“O mundo cheio de amabilidades e promessas das vidas normais. Dentro dos carros as pessoas a quem aqueles anúncios se destinavam passavam a correr, entre a casa própria e o emprego óptimo, os planos de férias de verão e o cheiro dos estofos do carro novo e a prestações. As vidas normais nunca se sentem vidas de privilégio e são tuteladas pelo medo de morrer sem conseguir tudo o que se deseja. Tuteladas pelas cautelas e as humilhações e autorizações que garantem o funcionário cumpridor, o chefe de família, a esposa exemplar, o filho diligente. Que garantem as amantes sem amor, os militantes trémulos, os tiranos de escritório, os sonhadores sonâmbulos.
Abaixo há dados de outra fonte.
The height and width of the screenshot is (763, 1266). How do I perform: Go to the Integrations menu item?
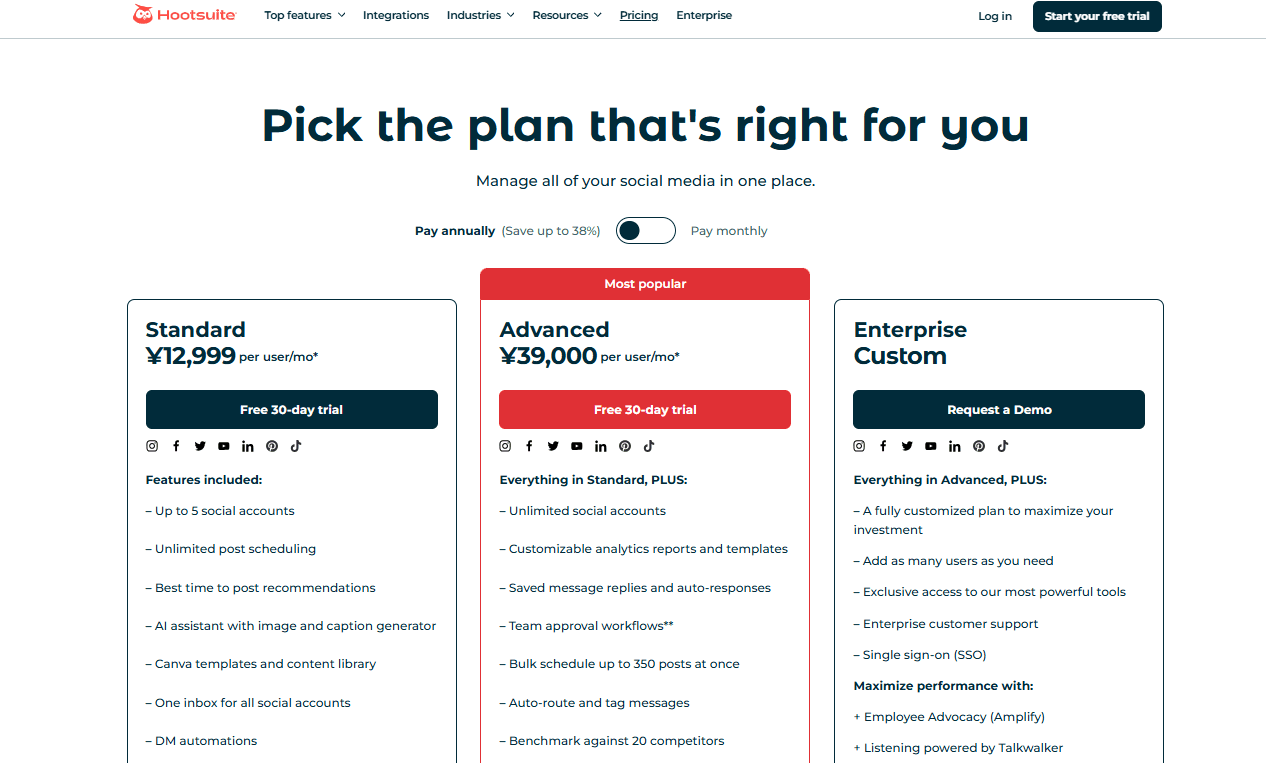tap(396, 15)
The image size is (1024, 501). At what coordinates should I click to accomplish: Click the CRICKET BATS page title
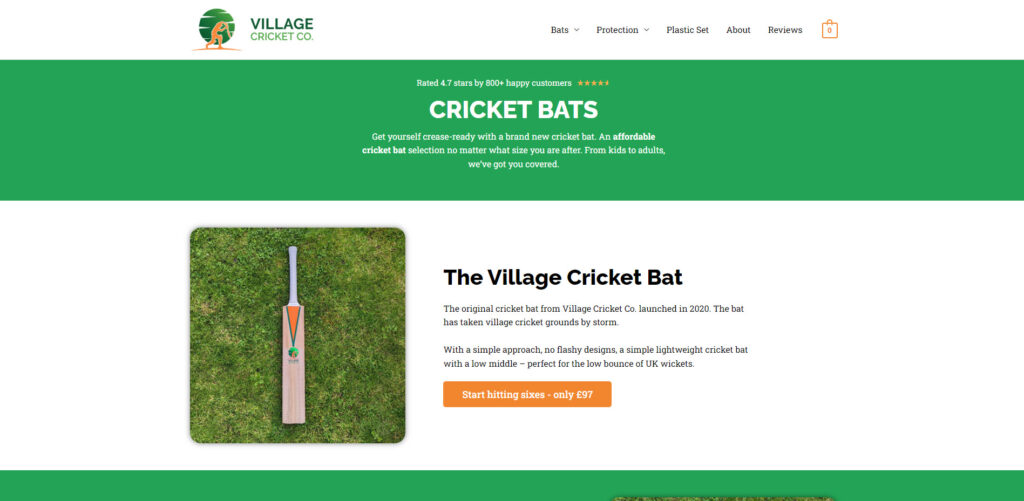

Peixes em cardume no aquário da cidade, devorando-se uns aos outros, nadando em grupo, em banda, todos para o mesmo lado, com medo de perder o empréstimo, o patrão, o carro, a camisola, a saúde, a promoção do dia. Vidas normais. Vidas transmitidas em diferido, amarradas por cordas de solidão e mágoa, evitando o fio do acaso, a queda sem rede, o castigo de Deus, a ira dos homens.”
Clara Ferreira Alves
in “A Pluma caprichosa I” crónicas Publicações D. Quixote, 2001, Lisboa, Portugal.